━━ Passage shown

# [Info] Apk Compatibility List With Wp10 Preview



## soad26 (Aug 19, 2015)

So I have been testing APKs with my Lumia 920 with preview build 10512. I have been installing APKs that I find interesting. So I thought to log the information here for everyone who will find it useful, and also to save everyone's time and effort by avoiding apps that are not working. 

Please feel free to log your findings here so that we can have a database. 

Also, you can help this site by uploading your findings http://www.androidonwm.com/ 

Follow this format as much possible. E.g. below

*Device:* Lumia 920
*App:* Youtube
*Status:* Not Working / Working but with issues / Stable /Etc..
*Detail:* Closes immediately after opening

_____________________________________________________________________________________

*Device:* Lumia 920
*App:* Fallout Shelter
*Status:* Working but with issues
*Detail:* App randomly crashes. Having 22+ dwelling will crash the app often.

*Device:* Lumia 920
*App:* Dumb Ways to Die
*Status:* Working with minor issue
*Detail:* 10-15% slower compared to the android devices

*Device:* Lumia 920
*App:* Hitman Sniper
*Status:* Not working
*Detail:* Will not get past thru the Unity screen

*Device:* Lumia 920
*App:* Shadowrun: Returns
*Status:* Working with minor issue
*Detail:* Will have to restart the device twice to get the app running. Sometimes crashes on loading screen.

*Device:* Lumia 920
*App:* Walking Dead: Season 1
*Status:* Working but with major issue
*Detail:* App will open but has major graphical issues like, red tint, missing textures, etc.

*Device:* Lumia 920
*App:* Kingdom Rush: Origins/Fronthier
*Status:* Working
*Detail:* Working beautifully!

━━━━
━━ Data extracts

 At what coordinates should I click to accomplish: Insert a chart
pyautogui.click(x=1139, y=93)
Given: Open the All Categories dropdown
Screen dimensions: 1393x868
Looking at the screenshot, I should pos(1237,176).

━━━━

◆ Required action:
In the APK compatibility list, which preview build was the Lumia 920 running during the testing?

◆ Problem solution:
Build 10512